How should we do that? Well it’s a bit hard to know until we know what we need to display. My current guess is that it will involve getting clever graphics people to come up with a way to display the aggregated information through shapes and colours rather than our more familiar waveforms (and that’s not an entirely novel idea, other people have been on this for a bit).
So then we’d need to test the most effective way to show it before finally trying interventional studies.
This could take a bit.
And that is a story about the many, many steps for just one group trying to figure out if a particular monitor might work in the real world of prehospital medicine. There are others taking steps on their own path with similar goals and I’m sure they’ll all do it slightly differently.

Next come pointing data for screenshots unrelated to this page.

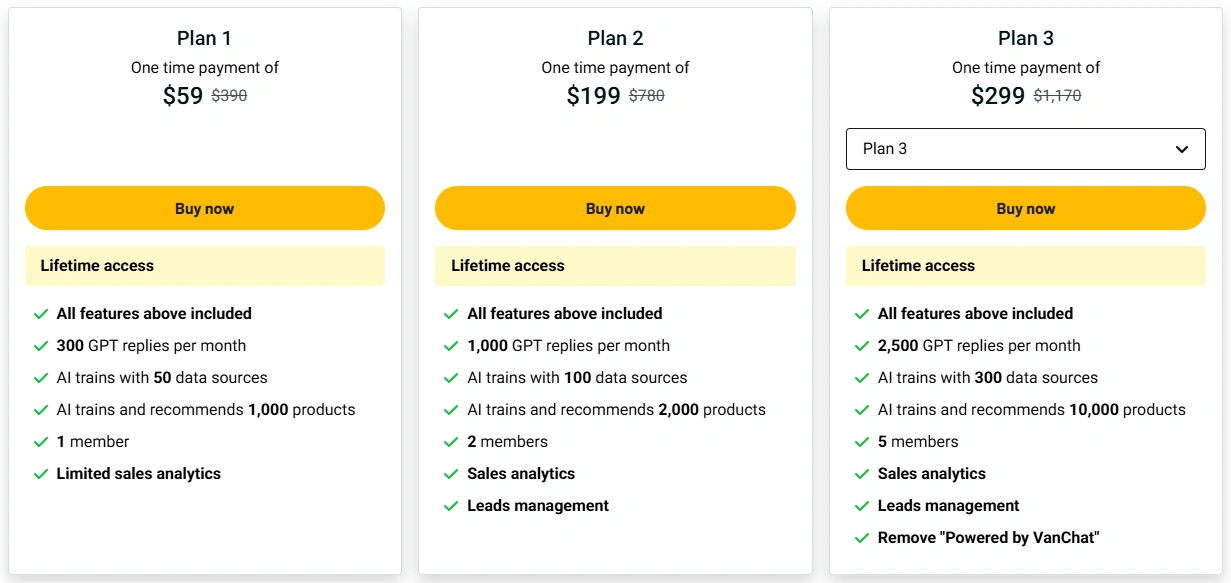Image resolution: width=1231 pixels, height=583 pixels.
Task: Click checkmark beside Limited sales analytics
Action: pos(41,474)
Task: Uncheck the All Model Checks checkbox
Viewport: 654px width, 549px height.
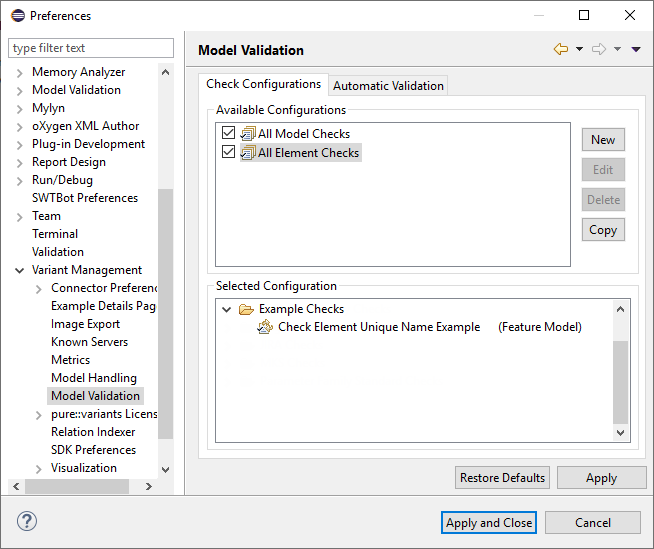Action: [x=229, y=134]
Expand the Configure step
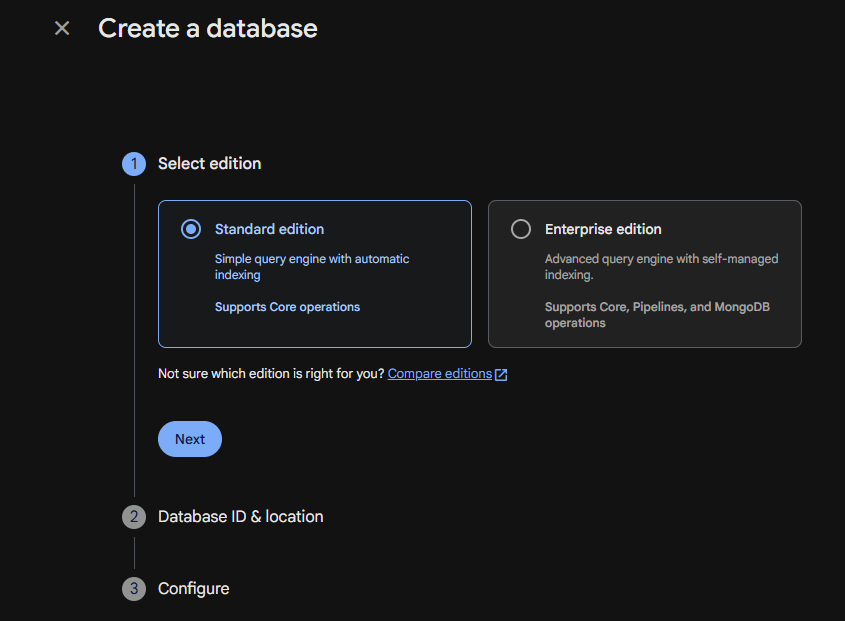Image resolution: width=845 pixels, height=621 pixels. 193,589
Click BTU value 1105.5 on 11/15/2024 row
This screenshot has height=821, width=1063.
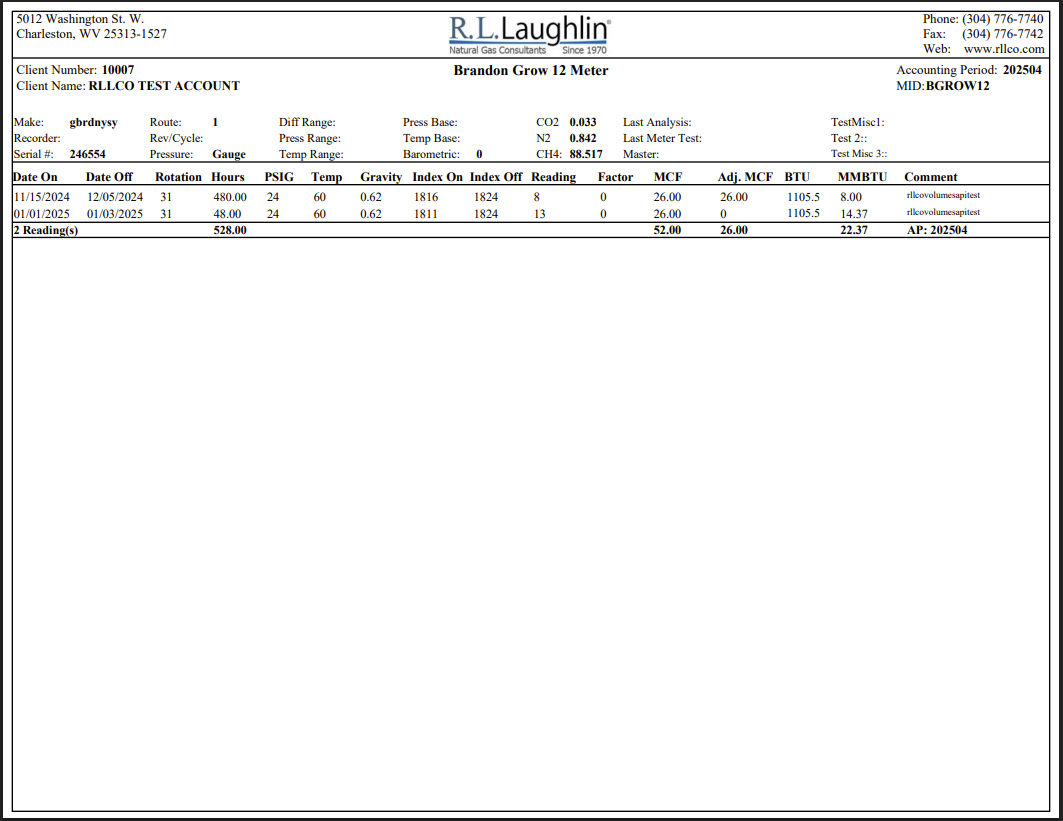pyautogui.click(x=803, y=197)
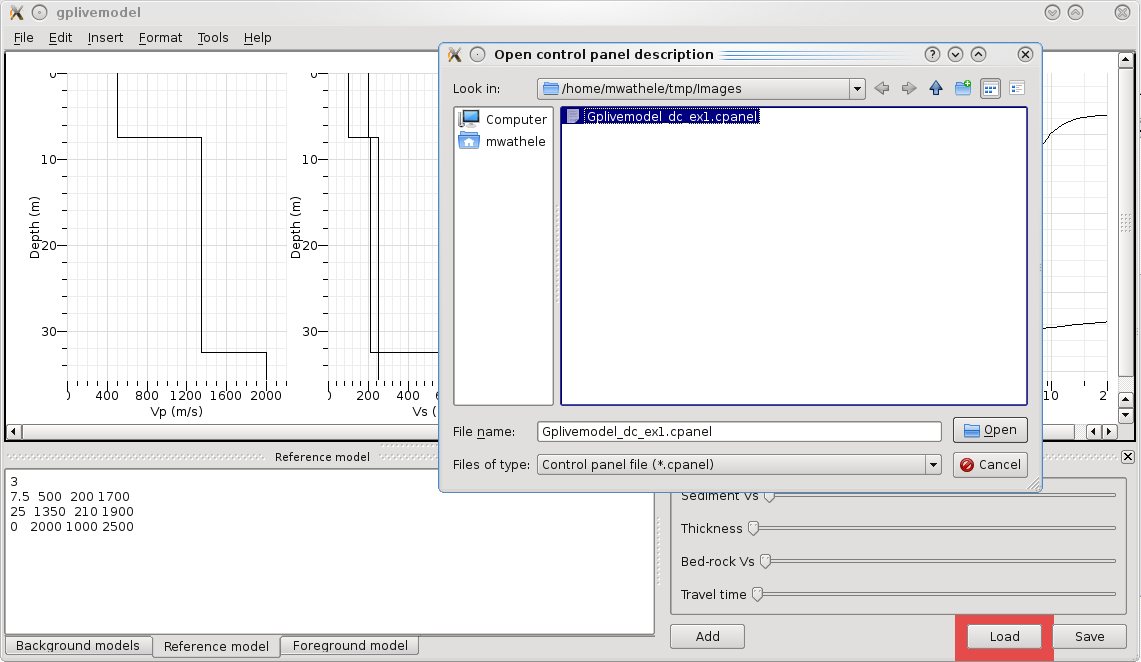1141x662 pixels.
Task: Switch file dialog to detail view
Action: click(1017, 89)
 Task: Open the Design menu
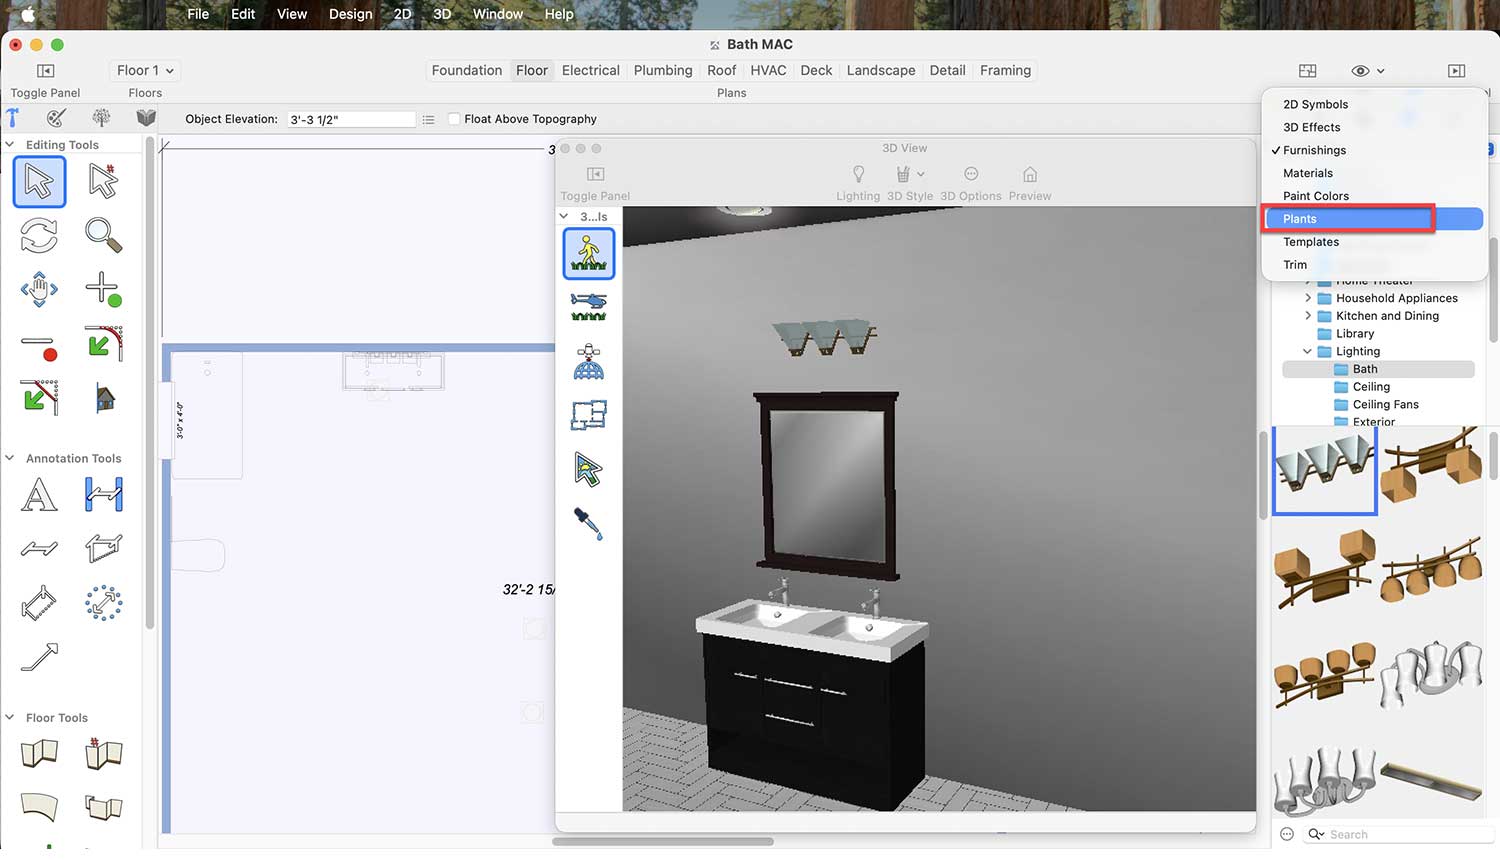tap(350, 14)
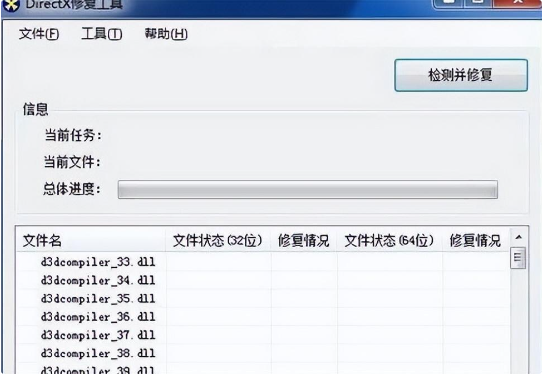This screenshot has height=375, width=543.
Task: Sort by the 文件名 column header
Action: [x=91, y=240]
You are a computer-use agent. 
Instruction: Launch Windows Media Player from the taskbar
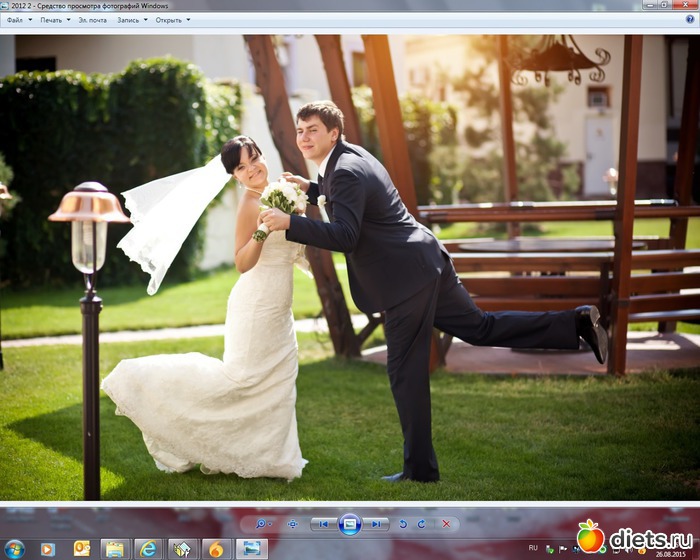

I hope we end up bumping into each other somewhere along the road.
Notes and References:
Here’s the link to our first volunteer study (unfortunately Acta Anaesthesiologica Scandinavica has a paywall):
Weatherall A, Skowno J, Lansdown A, Lupton T, Garner A. Feasibility of cerebral near-infrared spectroscopy monitoring in the pre-hospital environment. Acta Anaes Scand 2012;56:172-7.
If you didn’t look on the way past, you should really check the video of Prof. Nigel Lovell introducing their version of a bionic eye. It’s pretty astonishing and I can’t quite believe I get to learn things from him.
It’s the very clever Dr Paul Middleton who was first author on a review of noninvasive monitoring in the emergency department that is well worth a read (alas, another paywall):
Middleton PM, Davies SR. Noninvasive hemodynamic monitoring in the emergency department. Curr Opin Crit Care. 2011;17:342-50.
Here’s the PubMed link from a team taking a preliminary looking tissue oxygen monitoring after out-of-hospital cardiac arrest:
Frisch A, Suffoletto BP, Frank R, Martin-Gill C, Menegazzi JJ. Potential utility of near-infrared spectroscopy in out-of-hospital cardiac arrest: an illustrative case series. Prehosp Emerg Care. 2012;16:564-70.
All the images here were via flickr’s ‘The Commons’ area and used without any modification under CC 2.0.